Advanced strategies to enhance the safety, persistence, and efficacy of CAR-T cells in solid tumors.
Abstract:
Chimeric antigen receptor (CAR) T-cell therapy has revolutionized the treatment of hematologic cancers but encounters challenges, including severe treatment-related toxicities, a highly suppressive tumor microenvironment (TME), limited long-term persistence, and poor trafficking/infiltration into solid tumors. This review outlines recent genetic engineering strategies to address these issues and enhance the safety, durability, and efficacy of CAR-T cell therapy.
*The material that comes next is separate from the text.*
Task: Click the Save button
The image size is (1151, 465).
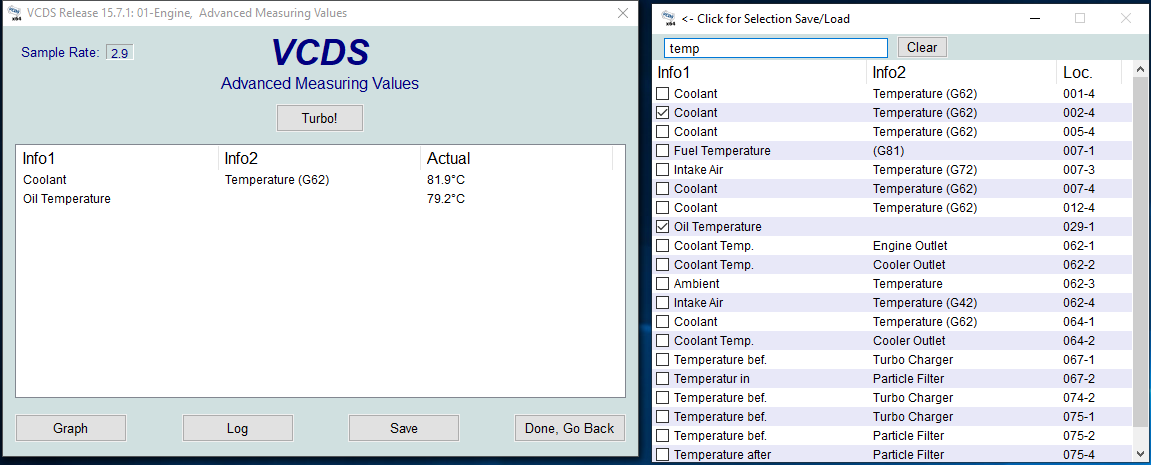Action: coord(404,428)
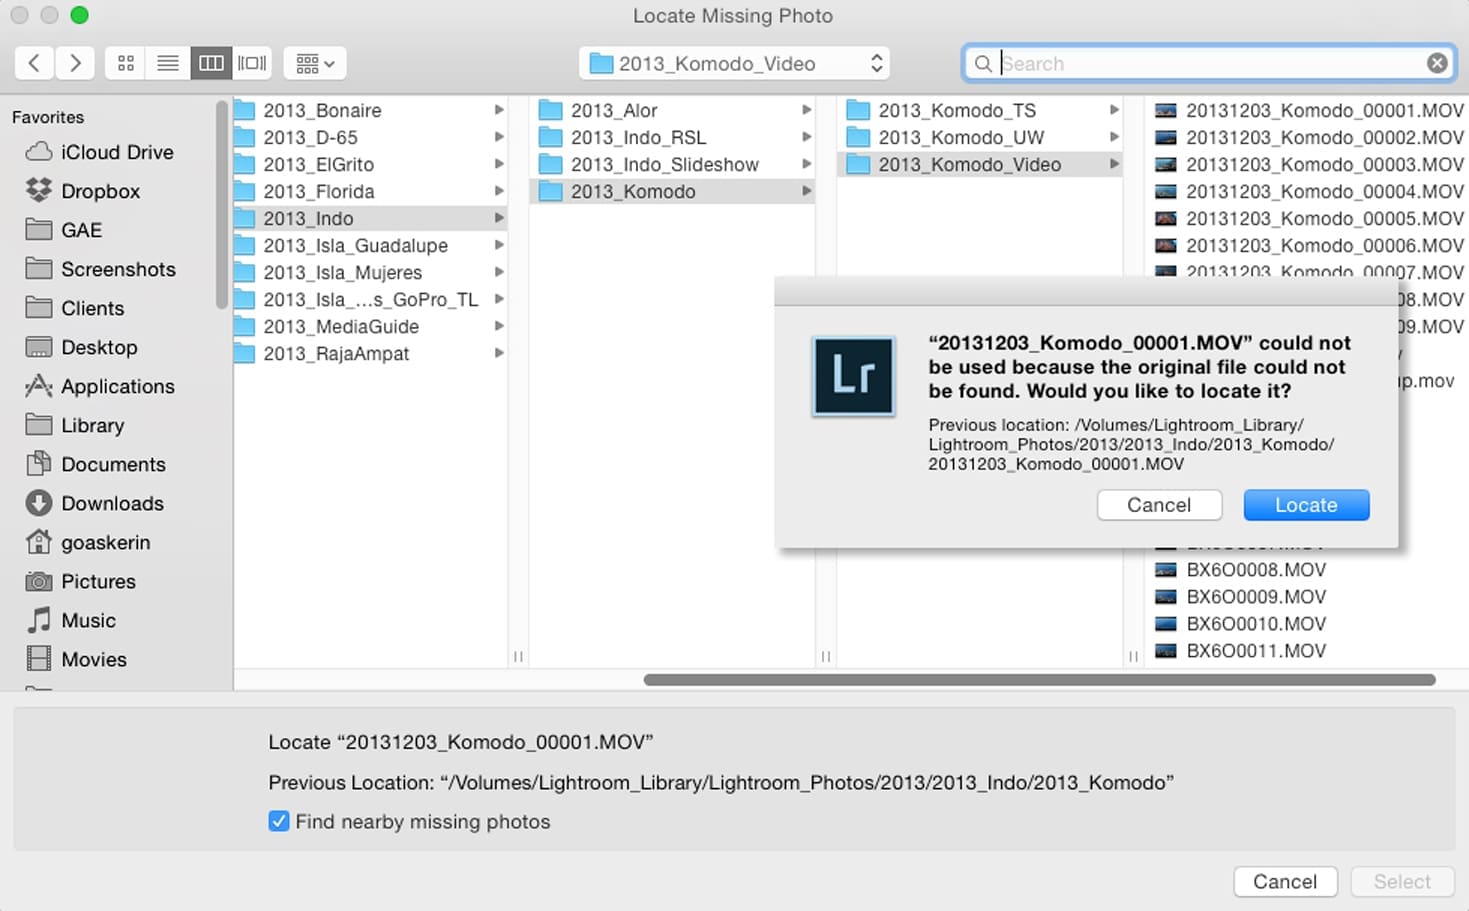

To reduce cytokine release syndrome and neurotoxicity, methods such as affinity-tuned and humanized scFvs, hinge/TM optimization, and ITAM calibration have been developed, along with programmable "switch-off" and "switch-on" systems that include suicide genes, antibody-bridging switches, and optogenetic or hypoxia-gated circuits. TME remodeling strategies utilize nanomaterials for targeted cytokine delivery, cell-surface "backpack" systems, and engineered oncolytic viruses that release cytokines or checkpoint-blocking agents. For durability and resistance to exhaustion, precise genome engineering techniques, including CRISPR-based editing and multiplexed shRNA platforms, were employed to target inhibitory receptors and exhaustion-driving transcriptional programs. Additionally, chemokine-receptor engineering and local biomaterial-based delivery systems are discussed as ways to enhance CAR-T trafficking and intratumoral persistence. These innovations collectively point toward integrated, patient-specific CAR-T platforms that incorporate safety controls, metabolic and transcriptional flexibility, and enhanced trafficking through the TME to broaden clinical use.